--- START OF LISTING ---
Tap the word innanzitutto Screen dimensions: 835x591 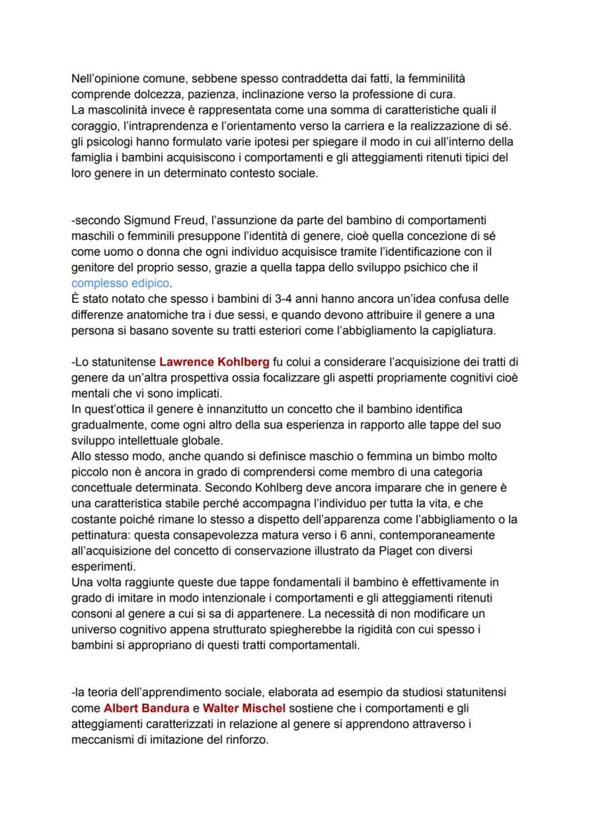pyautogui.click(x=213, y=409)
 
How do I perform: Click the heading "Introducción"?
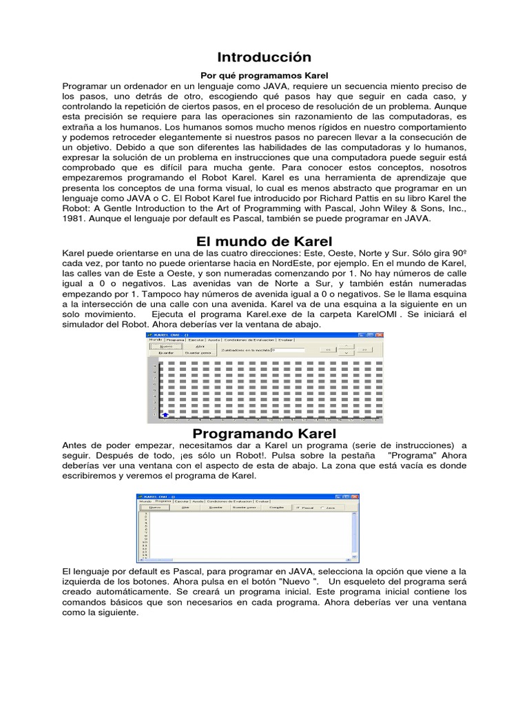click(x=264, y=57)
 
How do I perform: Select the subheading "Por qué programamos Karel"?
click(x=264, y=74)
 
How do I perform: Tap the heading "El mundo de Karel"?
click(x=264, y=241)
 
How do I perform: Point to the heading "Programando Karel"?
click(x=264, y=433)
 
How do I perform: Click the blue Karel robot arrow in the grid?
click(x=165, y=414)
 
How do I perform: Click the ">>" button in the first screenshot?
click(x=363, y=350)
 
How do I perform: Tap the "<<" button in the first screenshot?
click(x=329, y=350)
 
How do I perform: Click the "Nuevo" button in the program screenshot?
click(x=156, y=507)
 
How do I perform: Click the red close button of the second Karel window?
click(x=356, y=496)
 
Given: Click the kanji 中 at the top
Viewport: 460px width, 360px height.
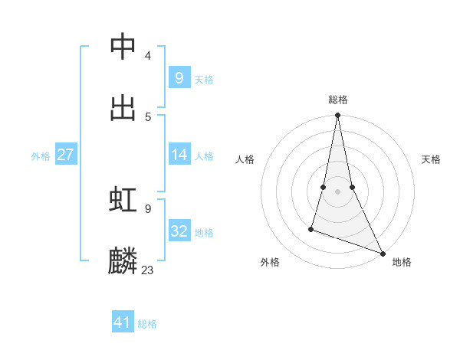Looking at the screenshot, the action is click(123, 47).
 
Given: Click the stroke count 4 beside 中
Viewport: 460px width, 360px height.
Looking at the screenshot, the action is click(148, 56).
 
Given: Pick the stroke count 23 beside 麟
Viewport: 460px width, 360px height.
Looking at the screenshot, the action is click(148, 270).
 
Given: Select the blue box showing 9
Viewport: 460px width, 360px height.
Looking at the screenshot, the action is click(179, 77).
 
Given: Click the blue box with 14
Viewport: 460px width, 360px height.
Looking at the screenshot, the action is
--- END OF LISTING ---
### WHAT YOU NEED TO DO
Reproduce the material from the line containing "How do I perform: Select" through the end of the material, both ends included, adding 149 to each click coordinate in the answers and omitting the pictures.

### RESPONSE TO THIS EXERCISE
How do I perform: Select the subheading "Por qué programamos Karel"?
click(x=413, y=223)
 
How do I perform: Tap the heading "El mundo de Karel"?
click(x=413, y=390)
 
How do I perform: Point to the heading "Programando Karel"?
click(x=413, y=582)
 
How do I perform: Click the blue Karel robot arrow in the grid?
click(x=314, y=563)
 
How do I perform: Click the ">>" button in the first screenshot?
click(x=512, y=499)
 
How do I perform: Tap the "<<" button in the first screenshot?
click(x=478, y=499)
 
How do I perform: Click the "Nuevo" button in the program screenshot?
click(x=305, y=656)
 
How do I perform: Click the red close button of the second Karel window?
click(x=505, y=645)
 
Given: Click the kanji 中 at the top
Viewport: 460px width, 360px height.
Looking at the screenshot, the action is click(272, 196).
 
Given: Click the stroke count 4 beside 中
Viewport: 460px width, 360px height.
Looking at the screenshot, the action is click(297, 205).
 
Given: Pick the stroke count 23 beside 麟
Viewport: 460px width, 360px height.
Looking at the screenshot, the action is click(297, 419).
 
Given: Select the blue box showing 9
Viewport: 460px width, 360px height.
Looking at the screenshot, the action is click(328, 226).
 
Given: Click the blue box with 14
Viewport: 460px width, 360px height.
Looking at the screenshot, the action is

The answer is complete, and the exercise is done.